CiviCRM Community Forums (archive)

*

News:

Have a question about CiviCRM?
Get it answered quickly at the new
CiviCRM Stack Exchange Q+A site

This forum was archived on 25 November 2017. Learn more.
How to get involved.
What to do if you think you've found a bug.



  • CiviCRM Community Forums (archive) »
  • Old sections (read-only, deprecated) »
  • Support »
  • Using CiviCRM »
  • Post-installation Setup and Configuration (Moderator: Dave Greenberg) »
  • Excluding known non-duplicates from the Merge logic
Pages: [1]

Author Topic: Excluding known non-duplicates from the Merge logic  (Read 1762 times)

ken

  • I live on this forum
  • *****
  • Posts: 916
  • Karma: 53
    • City Bible Forum
  • CiviCRM version: 4.6.3
  • CMS version: Drupal 7.36
  • MySQL version: 5.5.41
  • PHP version: 5.3.10
Excluding known non-duplicates from the Merge logic
March 06, 2010, 09:07:08 pm
I know there is an issue requesting that known non-duplicates be excluded from Find and Merge Duplicates (CRM-3702).

In the meantime I'm trying to simulate this by creating a custom data field which takes on the value '0' by default, and which gets included in deduplication rules.
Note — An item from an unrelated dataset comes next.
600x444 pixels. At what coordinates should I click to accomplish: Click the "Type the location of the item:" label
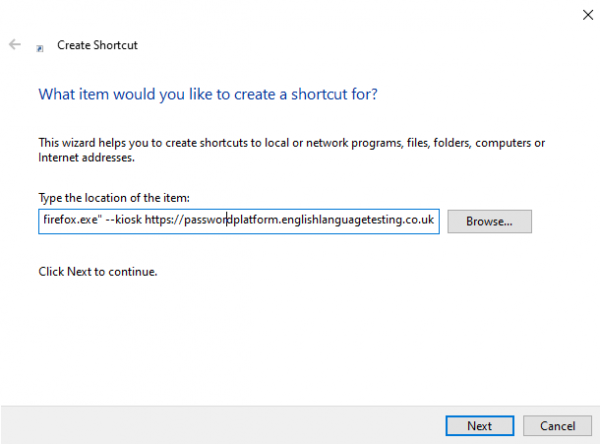click(x=114, y=198)
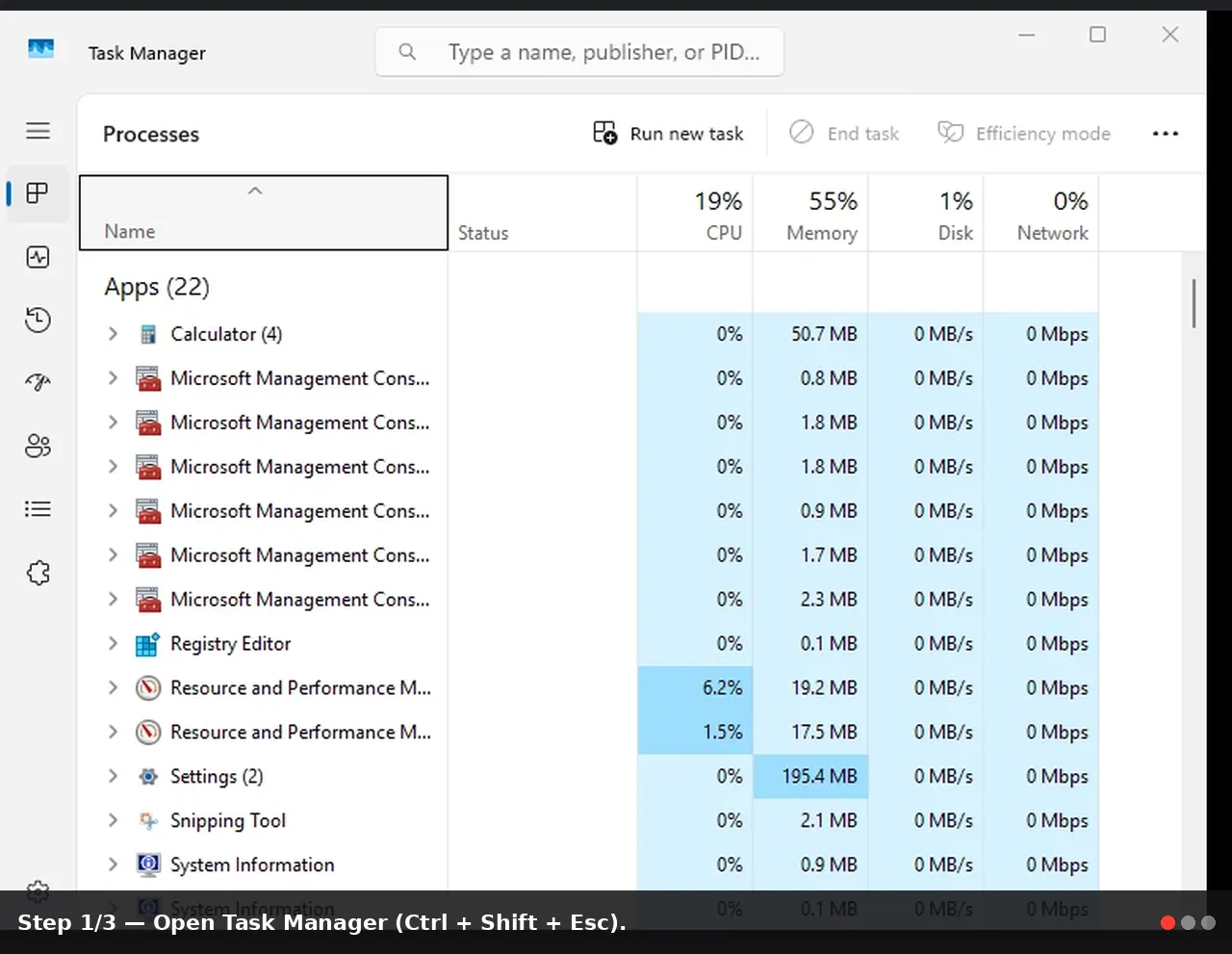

If I find 2 people with (say) the same first name and last name, I can set this value to non-zero for one of the contacts and they won't be included in future dedupe reports.

How can I set this value for all existing contacts? I could try the action Batch Update With Profile, but this does 50 at a time ...s-l-o-w!

Any ideas?

Ken

ken

  • I live on this forum
  • *****
  • Posts: 916
  • Karma: 53
    • City Bible Forum
  • CiviCRM version: 4.6.3
  • CMS version: Drupal 7.36
  • MySQL version: 5.5.41
  • PHP version: 5.3.10
Re: Excluding known non-duplicates from the Merge logic
March 06, 2010, 09:49:22 pm
I've found a way of excluding known non-duplicates which doesn't require adding data to all contacts.

  • Create a custom data group with a single field
  • Change the dedupe rules to include that field, but with a NEGATIVE weight (ie, so a match on that field causes the overall match to be less than the threshold)
  • Using that rule, when two or more contacts match, but are shown to be non-duplicates, set their custom data field to the same value
  • That group of contacts will not appear in any future search for duplicates

Ken

xavier

  • Forum Godess / God
  • I’m (like) Lobo ;)
  • *****
  • Posts: 4453
  • Karma: 161
    • Tech To The People
  • CiviCRM version: yes probably
  • CMS version: drupal
Re: Excluding known non-duplicates from the Merge logic
March 07, 2010, 01:26:49 am
Smart one. Thanks for sharing.
-Hackathon and data journalism about the European parliament 24-26 jan. Watch out the result

Dave Greenberg

  • Administrator
  • I’m (like) Lobo ;)
  • *****
  • Posts: 5760
  • Karma: 226
    • My CiviCRM Blog
Re: Excluding known non-duplicates from the Merge logic
March 08, 2010, 02:59:00 pm
Ken - this seems like an interesting approach, and probably quite useful for other folks.

Would be cool if you could add this as a {tip} to the wiki section on Finding Dupes!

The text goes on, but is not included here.